Spend all your money on disappointing sequels that nobody was asking for this weekend, and realized quickly what a terrible mistake you’ve made? Want to find a way to cheer yourself up? Simple, take a trip over to your local arthouse/indie theater, and buy a ticket to one of the best films of the year, Hunt for the Wilderpeople.

The new film by Taika Watiti (Eagle V. Shark, Boy, What We Do In The Shadows, and the now filming, Thor: Ragnarok) is hilarious, touching, outrageous, and overall brilliant. We jumped on the phone to have a quick chat with the film’s stars, Sam Neill and Rhys Darby to talk about what is now the highest grossing homegrown film in New Zealand.

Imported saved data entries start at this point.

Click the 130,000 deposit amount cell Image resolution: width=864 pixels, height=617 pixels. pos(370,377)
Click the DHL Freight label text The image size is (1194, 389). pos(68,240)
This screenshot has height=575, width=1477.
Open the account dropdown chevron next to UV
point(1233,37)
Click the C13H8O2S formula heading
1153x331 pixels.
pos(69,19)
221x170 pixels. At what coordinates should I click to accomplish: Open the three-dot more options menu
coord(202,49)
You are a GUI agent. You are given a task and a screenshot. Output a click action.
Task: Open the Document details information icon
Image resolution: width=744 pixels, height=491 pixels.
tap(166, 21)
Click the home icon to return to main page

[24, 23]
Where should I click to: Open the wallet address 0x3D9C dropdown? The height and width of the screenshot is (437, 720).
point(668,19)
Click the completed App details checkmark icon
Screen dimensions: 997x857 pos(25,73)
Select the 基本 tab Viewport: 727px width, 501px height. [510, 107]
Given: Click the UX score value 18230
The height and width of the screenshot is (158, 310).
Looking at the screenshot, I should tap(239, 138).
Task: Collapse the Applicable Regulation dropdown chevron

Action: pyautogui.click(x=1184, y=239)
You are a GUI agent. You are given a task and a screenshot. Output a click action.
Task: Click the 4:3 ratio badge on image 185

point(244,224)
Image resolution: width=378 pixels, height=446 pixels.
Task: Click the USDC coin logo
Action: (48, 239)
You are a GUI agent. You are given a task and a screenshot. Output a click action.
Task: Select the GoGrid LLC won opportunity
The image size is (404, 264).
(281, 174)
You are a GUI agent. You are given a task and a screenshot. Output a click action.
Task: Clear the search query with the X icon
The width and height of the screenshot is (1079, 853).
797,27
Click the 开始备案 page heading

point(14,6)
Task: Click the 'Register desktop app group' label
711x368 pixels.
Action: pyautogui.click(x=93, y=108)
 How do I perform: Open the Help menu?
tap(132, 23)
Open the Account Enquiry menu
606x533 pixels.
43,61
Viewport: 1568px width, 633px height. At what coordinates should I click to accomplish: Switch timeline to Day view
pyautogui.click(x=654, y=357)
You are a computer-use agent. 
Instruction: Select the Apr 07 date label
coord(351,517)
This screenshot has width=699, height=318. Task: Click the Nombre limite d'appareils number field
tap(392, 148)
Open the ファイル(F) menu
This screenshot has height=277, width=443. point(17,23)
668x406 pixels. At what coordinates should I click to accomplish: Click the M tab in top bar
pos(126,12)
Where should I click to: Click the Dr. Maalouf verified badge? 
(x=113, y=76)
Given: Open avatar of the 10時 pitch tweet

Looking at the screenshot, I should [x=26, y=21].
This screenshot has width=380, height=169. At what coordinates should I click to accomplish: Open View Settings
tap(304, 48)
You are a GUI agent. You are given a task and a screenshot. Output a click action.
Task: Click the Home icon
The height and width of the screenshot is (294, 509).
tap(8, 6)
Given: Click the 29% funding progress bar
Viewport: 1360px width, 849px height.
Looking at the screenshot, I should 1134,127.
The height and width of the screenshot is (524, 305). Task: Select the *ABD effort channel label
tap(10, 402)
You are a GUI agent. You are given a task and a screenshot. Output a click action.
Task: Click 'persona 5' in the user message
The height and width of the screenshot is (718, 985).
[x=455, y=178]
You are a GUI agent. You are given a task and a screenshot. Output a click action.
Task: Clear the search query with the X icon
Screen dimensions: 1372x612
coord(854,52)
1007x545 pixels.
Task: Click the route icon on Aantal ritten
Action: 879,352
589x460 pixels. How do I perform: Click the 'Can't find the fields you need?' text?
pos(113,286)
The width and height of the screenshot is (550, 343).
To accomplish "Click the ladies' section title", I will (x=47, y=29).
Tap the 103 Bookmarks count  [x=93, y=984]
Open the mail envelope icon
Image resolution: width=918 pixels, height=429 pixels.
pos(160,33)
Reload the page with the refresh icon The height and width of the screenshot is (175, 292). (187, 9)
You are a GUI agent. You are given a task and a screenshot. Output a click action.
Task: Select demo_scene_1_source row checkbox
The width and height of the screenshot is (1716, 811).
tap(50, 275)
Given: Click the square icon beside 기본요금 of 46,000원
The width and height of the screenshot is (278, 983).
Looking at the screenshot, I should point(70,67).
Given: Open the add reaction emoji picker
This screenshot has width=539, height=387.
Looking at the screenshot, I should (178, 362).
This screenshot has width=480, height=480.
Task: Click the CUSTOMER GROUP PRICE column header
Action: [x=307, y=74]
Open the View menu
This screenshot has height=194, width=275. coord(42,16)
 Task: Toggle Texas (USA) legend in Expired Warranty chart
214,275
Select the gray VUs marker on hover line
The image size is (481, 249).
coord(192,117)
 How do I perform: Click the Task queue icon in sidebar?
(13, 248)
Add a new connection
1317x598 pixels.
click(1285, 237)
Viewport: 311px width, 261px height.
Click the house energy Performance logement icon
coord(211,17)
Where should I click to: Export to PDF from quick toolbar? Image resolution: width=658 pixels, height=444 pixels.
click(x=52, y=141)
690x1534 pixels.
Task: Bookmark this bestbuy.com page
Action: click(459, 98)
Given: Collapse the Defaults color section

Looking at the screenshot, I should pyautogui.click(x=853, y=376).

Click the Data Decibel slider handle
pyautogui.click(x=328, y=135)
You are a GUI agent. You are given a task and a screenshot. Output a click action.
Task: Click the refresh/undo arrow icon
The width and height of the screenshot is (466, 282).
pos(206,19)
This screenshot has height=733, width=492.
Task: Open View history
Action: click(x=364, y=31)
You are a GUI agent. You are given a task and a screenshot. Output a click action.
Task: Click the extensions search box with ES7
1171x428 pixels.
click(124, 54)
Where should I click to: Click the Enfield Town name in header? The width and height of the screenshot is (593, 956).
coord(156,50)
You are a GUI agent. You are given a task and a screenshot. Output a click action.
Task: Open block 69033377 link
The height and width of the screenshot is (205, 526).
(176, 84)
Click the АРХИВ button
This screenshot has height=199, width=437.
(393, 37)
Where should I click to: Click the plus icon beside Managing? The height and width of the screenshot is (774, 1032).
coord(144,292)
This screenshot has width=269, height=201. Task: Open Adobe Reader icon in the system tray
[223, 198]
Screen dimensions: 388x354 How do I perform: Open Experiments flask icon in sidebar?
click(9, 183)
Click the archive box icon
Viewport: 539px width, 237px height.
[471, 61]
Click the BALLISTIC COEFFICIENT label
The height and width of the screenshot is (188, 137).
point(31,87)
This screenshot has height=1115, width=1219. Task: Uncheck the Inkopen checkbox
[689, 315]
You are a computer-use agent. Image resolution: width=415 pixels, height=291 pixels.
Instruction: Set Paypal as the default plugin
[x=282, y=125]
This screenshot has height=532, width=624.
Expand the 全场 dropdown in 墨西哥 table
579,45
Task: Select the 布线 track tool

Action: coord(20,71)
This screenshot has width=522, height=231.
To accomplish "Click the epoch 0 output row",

Den of Geek: Now, Barry Crump is an author who may not be very familiar here in the States, but was it extra special making a film for one of his stories, knowing his reputation in New Zealand?

Rhys Darby: Yeah, absolutely. He wrote a lot of books and they were really special. They were kind of the quintessential, mild for the most part, kind of southern man, kind of the true heart of what it meant to be a Kiwi kind of farmer; very kind of outdoor man living off the land. That kind of thing, you don’t see so much anymore these days with everyone being metrosexual and lattes and laptops. But back in the day, he not only had these stories that talked about that kind of rustic personality, but also, he spoke volumes, I guess, of the relationships in the stories that he told in these books.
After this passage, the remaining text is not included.